Thursday, October 17, 2024

The real Superstars of Wrestling: Vindicated about the Ventura



The only time I ever truly gave a damn about wrestling was when I was 13 years old, which is the way the world works. That was the late 1980s, and the era of Superstars of Wrestling, where the big wrestlers of the day would beat the crap out of a bunch of no names every week. Occasionally, somebody would get a fourth-generation video copy of Wrestlemania 3 or something, but it was mainly just Superstars.

I know the recent Mr McMahon documentary glosses over a lot of shit, and does have the gross veneer of the sanctioned product (the whole 'no, we really do care about the wellbeing of our employees now' feels particularly corporate). But I do feel vindicated that I never liked McMahon or Hulk Hogan back in that day, and was always more partial to Jesse the Body.

Which was weird, because during that period, with Ventura and McMahon on the commentary desk, the Body was the guy sticking up for the heels, while McMahon was clearly the cheerleader for the good guys.
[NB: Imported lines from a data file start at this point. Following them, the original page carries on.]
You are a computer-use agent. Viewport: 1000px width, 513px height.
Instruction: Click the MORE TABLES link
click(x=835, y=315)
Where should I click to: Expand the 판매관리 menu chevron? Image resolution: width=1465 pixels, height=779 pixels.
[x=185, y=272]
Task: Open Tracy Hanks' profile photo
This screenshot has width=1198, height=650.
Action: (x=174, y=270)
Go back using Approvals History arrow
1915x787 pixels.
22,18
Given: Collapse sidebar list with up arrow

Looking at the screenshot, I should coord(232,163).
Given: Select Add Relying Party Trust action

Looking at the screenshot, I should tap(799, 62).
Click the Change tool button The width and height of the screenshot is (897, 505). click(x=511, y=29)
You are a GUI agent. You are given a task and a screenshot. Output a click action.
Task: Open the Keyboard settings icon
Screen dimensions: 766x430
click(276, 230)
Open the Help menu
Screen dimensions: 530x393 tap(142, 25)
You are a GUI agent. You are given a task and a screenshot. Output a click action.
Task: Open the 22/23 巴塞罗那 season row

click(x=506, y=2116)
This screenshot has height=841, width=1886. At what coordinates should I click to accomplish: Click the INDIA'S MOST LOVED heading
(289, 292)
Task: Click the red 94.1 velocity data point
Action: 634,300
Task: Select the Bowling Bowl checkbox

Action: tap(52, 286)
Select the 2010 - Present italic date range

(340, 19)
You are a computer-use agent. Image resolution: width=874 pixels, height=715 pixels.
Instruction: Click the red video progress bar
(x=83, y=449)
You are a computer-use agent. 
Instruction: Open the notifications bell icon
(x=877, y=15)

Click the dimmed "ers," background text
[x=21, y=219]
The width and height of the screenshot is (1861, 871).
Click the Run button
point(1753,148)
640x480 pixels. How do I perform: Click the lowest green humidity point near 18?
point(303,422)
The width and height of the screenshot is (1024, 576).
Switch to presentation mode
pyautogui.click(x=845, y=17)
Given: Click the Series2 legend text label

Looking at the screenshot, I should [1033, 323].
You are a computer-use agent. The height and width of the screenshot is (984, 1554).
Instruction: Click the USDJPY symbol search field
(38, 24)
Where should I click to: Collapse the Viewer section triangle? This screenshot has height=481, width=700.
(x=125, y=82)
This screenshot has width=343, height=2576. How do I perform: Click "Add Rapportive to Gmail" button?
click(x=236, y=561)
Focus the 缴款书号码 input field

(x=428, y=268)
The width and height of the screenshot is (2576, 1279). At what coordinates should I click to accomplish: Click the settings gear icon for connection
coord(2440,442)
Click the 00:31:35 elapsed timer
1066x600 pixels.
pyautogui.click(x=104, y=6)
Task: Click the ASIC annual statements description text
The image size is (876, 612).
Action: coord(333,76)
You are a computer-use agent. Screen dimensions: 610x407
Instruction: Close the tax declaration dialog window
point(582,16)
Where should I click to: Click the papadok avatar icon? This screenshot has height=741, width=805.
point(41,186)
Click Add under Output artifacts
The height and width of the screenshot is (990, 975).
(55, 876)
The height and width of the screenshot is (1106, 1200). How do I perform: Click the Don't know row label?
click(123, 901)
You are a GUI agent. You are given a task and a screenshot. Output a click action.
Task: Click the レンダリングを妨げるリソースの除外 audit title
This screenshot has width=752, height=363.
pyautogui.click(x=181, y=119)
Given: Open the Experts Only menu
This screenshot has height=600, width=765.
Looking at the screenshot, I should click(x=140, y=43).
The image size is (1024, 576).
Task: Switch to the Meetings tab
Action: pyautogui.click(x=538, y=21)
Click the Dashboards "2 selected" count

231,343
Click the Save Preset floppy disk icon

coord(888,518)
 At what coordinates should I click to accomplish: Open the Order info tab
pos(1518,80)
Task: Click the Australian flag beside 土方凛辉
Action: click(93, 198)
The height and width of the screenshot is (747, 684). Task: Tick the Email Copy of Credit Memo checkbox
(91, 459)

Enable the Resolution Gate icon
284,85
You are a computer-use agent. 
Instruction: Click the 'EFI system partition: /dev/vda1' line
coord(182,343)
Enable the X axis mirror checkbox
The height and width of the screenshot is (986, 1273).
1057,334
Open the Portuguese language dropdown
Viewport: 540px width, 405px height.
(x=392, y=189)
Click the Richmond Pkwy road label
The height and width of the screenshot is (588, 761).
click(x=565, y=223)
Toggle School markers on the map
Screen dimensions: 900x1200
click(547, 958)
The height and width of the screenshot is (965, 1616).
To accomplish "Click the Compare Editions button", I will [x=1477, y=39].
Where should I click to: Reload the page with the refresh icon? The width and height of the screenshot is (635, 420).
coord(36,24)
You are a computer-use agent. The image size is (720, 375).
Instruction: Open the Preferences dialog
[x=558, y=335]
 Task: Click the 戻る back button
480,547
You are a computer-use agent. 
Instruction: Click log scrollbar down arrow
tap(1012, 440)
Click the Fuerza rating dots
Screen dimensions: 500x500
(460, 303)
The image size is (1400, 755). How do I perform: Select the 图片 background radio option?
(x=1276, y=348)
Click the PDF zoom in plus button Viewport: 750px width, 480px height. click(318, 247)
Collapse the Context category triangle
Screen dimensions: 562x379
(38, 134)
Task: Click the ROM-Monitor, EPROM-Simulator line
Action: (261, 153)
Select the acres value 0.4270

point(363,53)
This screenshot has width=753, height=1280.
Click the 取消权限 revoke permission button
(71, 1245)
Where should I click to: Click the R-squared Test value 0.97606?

I mean, I hated the heels as much as anybody, unless they were outside the usual black/white paradigm, like Demolition of the Ultimate Warrior. But I never fell for Hulkamania, and still remember that the first time I realised I was over wrestling was when Hogan won the 1990 Royal Rumble because he was winning fucking everything, and had a big old nothing of a personality, compared to the wonderful freaks like hacksaw Jim Duggan or Randy Savage

And then I get through the McMahon doco, and while a heck of lot of it was familiar, I hadn't heard the details of Ventura trying to set up a union for the wrestlers, and Hogan scabbing him out to the boss, so, you know, screw that guy. All this time, and the real heroes were the ones who acted the meanest, but I think I always knew that.